2D/2D heterojunctions of WO3 nanosheet/K+Ca2Nb3O10− ultrathin nanosheet with improved charge separation efficiency for significantly boosting photocatalysis

Abstract

Harvesting solar energy using semiconductor photocatalysts for wastewater decontamination offers a greener solution to address serious environmental crises. Delamination of layer photocatalysts into ultrathin two-dimensional (2D) nanosheets has induced fascinating properties such as electronic/protonic-conductivity and photocatalytic and fluorescent properties. K⁺Ca₂Nb₃O₁₀⁻ is one prominent type of such materials, which is derived from the Dion–Jacobsen phase KCa₂Nb₃O₁₀ by exfoliation.
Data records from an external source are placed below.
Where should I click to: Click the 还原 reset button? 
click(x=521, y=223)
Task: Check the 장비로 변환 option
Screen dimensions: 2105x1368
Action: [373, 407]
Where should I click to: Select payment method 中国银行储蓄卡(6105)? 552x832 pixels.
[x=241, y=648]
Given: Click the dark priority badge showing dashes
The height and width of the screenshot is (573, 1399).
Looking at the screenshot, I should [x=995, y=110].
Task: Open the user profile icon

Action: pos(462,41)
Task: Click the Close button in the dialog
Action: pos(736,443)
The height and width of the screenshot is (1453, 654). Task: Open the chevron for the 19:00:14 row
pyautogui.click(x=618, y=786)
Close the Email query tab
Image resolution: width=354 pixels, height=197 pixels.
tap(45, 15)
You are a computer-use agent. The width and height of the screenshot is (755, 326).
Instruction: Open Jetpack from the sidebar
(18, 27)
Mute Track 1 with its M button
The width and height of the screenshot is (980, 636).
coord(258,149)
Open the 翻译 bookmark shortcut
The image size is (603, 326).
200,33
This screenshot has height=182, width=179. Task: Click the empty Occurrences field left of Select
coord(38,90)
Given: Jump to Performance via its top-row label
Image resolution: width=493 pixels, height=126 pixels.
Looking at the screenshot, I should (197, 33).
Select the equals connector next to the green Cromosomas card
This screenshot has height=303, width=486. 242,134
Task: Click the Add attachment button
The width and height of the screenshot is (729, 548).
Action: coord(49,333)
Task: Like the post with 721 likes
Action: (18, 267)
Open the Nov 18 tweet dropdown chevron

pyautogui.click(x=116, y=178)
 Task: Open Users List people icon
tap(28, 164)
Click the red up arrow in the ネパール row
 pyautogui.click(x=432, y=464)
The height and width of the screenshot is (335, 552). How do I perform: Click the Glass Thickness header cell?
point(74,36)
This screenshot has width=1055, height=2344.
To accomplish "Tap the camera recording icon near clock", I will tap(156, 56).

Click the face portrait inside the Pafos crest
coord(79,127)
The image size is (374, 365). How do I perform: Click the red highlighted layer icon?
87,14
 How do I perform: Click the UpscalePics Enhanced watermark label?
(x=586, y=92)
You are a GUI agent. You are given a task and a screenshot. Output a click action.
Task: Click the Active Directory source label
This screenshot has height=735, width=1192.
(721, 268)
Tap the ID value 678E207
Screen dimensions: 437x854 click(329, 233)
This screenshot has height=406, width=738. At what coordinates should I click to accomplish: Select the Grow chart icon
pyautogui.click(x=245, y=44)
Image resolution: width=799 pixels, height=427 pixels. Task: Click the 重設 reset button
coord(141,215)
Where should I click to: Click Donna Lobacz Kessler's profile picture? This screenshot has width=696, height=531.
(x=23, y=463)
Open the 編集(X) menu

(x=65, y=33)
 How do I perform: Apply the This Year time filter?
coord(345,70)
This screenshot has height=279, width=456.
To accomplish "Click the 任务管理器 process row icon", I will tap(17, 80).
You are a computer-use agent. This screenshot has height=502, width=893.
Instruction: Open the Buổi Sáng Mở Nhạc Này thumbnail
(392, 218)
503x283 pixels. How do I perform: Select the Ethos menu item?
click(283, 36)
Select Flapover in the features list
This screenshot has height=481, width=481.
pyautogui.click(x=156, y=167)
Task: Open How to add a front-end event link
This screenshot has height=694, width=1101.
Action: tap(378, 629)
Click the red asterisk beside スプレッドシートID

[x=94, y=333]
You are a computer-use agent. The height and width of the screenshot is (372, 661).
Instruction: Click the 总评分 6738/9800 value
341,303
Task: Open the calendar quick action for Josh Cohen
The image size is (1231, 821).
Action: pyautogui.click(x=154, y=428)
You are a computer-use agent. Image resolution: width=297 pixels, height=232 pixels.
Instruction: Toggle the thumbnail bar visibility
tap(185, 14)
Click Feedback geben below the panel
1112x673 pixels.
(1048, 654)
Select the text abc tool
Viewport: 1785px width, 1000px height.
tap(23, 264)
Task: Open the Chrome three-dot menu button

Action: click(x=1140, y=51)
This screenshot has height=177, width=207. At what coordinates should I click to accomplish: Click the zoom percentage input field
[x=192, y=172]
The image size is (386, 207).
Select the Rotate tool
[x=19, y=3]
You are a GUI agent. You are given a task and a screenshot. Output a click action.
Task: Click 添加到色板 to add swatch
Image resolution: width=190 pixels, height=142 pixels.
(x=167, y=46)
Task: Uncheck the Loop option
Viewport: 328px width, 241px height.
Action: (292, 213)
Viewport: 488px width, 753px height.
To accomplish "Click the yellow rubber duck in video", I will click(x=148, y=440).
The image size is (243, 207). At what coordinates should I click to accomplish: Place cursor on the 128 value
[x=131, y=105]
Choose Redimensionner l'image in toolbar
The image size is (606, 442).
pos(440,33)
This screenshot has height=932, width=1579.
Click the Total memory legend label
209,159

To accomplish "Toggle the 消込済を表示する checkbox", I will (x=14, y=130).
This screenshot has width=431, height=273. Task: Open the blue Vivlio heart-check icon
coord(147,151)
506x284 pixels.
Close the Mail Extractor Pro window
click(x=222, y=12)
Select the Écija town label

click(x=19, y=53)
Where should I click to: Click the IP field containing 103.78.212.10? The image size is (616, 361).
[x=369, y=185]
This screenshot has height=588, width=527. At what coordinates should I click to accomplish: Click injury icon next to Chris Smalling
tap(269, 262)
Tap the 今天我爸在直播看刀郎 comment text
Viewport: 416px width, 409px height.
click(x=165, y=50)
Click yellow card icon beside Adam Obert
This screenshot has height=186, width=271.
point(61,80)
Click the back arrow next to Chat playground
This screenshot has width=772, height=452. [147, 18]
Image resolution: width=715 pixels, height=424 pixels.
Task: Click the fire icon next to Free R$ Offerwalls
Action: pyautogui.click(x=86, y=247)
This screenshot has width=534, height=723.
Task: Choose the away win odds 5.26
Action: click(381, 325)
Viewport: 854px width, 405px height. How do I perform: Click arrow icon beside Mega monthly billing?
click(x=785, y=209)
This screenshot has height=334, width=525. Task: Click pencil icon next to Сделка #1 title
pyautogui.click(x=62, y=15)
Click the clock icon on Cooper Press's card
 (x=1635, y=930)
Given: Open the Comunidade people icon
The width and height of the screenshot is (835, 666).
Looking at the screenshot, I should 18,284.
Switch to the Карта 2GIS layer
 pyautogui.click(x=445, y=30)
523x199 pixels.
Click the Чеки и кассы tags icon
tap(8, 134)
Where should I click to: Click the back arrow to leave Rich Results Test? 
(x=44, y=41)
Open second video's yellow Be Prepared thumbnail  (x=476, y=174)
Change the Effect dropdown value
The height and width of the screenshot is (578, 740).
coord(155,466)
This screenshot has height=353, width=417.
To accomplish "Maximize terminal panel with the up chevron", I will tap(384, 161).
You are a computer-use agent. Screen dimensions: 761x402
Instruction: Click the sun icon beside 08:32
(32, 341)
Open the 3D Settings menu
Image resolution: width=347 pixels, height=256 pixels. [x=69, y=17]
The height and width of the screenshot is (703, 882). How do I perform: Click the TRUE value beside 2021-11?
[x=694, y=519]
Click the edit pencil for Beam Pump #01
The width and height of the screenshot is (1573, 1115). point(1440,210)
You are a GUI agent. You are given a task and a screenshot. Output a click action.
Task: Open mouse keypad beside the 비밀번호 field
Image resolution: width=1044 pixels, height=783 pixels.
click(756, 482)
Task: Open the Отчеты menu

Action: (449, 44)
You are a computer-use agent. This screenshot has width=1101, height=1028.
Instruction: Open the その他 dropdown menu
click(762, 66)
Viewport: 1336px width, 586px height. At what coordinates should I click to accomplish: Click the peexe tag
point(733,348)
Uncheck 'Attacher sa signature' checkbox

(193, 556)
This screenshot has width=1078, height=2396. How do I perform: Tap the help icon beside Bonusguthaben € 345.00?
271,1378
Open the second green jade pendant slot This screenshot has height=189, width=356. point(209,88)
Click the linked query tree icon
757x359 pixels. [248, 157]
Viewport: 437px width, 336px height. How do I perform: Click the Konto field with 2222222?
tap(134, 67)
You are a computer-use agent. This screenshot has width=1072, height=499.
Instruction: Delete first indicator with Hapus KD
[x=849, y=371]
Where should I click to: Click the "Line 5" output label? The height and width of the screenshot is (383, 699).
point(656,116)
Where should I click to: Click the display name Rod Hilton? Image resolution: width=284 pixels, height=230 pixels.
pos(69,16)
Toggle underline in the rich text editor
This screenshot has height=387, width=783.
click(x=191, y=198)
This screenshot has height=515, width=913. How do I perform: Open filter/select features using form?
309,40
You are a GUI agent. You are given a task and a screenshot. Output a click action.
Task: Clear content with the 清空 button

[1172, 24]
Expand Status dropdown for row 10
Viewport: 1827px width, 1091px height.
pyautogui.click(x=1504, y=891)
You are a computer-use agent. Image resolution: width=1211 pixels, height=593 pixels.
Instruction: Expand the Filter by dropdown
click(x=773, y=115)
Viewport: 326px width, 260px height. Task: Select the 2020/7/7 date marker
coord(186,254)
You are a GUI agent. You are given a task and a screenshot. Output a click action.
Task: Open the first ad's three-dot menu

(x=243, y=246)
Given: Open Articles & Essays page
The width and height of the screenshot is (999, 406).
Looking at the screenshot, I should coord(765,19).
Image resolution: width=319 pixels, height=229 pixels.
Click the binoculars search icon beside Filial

Here, a Z-scheme WO₃/K⁺Ca₂Nb₃O₁₀⁻ binary 2D–2D heterojunction photocatalyst is successfully constructed through an easy hydrothermal coassembly method at room temperature. The as-synthesized WO₃/K⁺Ca₂Nb₃O₁₀⁻ photocatalyst exhibited remarkable improvement in the photodegradation performance of tetracycline hydrochloride under simulated sunlight irradiation as compared to pristine WO₃ and K⁺Ca₂Nb₃O₁₀⁻ nanosheets. Sample 20%-WO₃/K⁺Ca₂Nb₃O₁₀⁻ exhibited optimum efficiency, which is about 5.1-fold and 2-fold higher than those of WO₃ and K⁺Ca₂Nb₃O₁₀⁻, respectively. Such an improvement is mainly related to its strongly coupled heterointerfaces, enlarged specific surface area and improved charge carrier separation and transfer. Radical capturing experiments and the spin-trapping ESR technique demonstrate that both ˙O₂⁻ and h⁺ are the important active species responsible for the tetracycline hydrochloride degradation process over the nanosheet heterojunctions.